Congressional Quarterly: For the Record Goes Against the Grain

By Kerry Young

Senate appropriators have only just begun to mark up their fiscal 2013 spending bills, but Wisconsin Republican Ron Johnson has made it clear he’s not buying into the clubby traditions of the Appropriations Committee.

Johnson, a plastics company owner who had not held elective office before winning his Senate seat in 2010, is sticking with the tea party-backed ideology that helped him win. That now includes demanding roll call committee votes instead of the voice votes that have expedited work in years past. The tactic forces colleagues to take positions on spending details they might just as soon not have on the record.

“We should actually be voting on these things,” Johnson said at one point.

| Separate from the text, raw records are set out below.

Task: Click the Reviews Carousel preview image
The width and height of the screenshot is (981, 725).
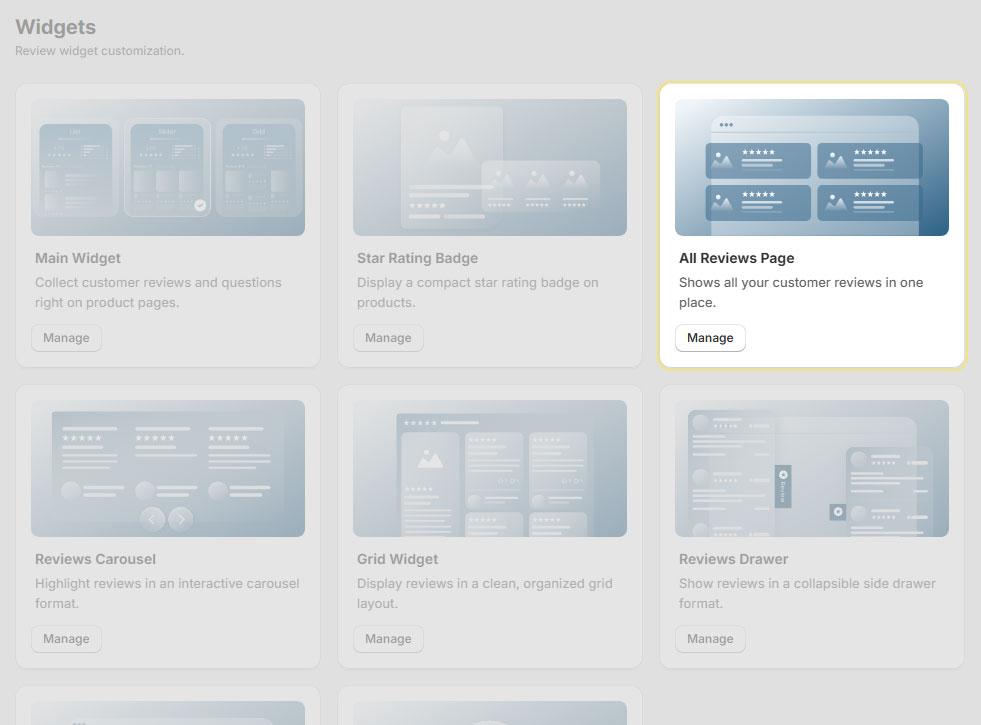Action: [x=167, y=467]
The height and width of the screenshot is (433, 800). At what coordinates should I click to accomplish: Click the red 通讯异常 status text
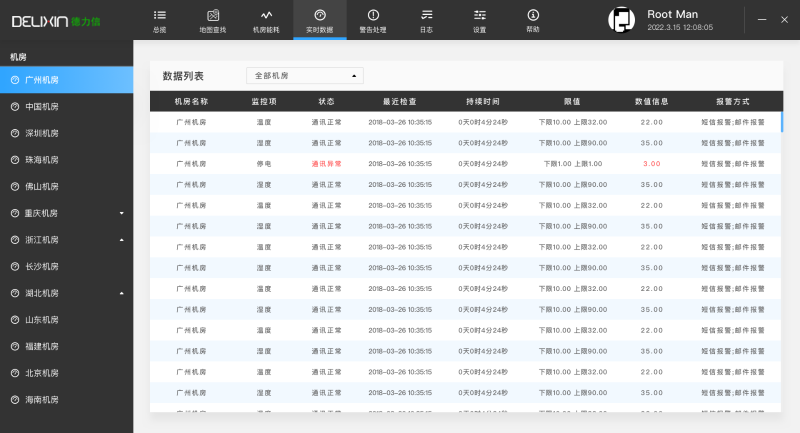[327, 163]
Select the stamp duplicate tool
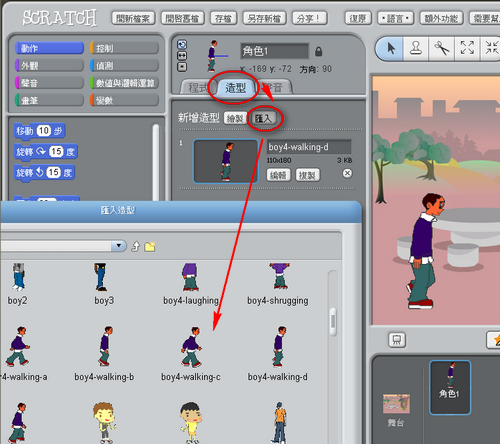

That means there probably will be at least four roll call votes at the subcommittee level this year, compared with only three such votes in the eight years before Johnson joined the panel.

Johnson also wants appropriations to adopt some practices from its House counterpart, such as publicly releasing the text of spending bills 24 hours before a markup.

Some conservative groups have praised Johnson’s approach, but GOP colleagues, including Susan Collins of Maine, have taken exception to it. “I do not want people to have the impression that somehow this has been business as usual,” she said at a markup a week ago. “Every one of our subcommittees has had to make deep painful cuts, set priorities and make difficult choices.”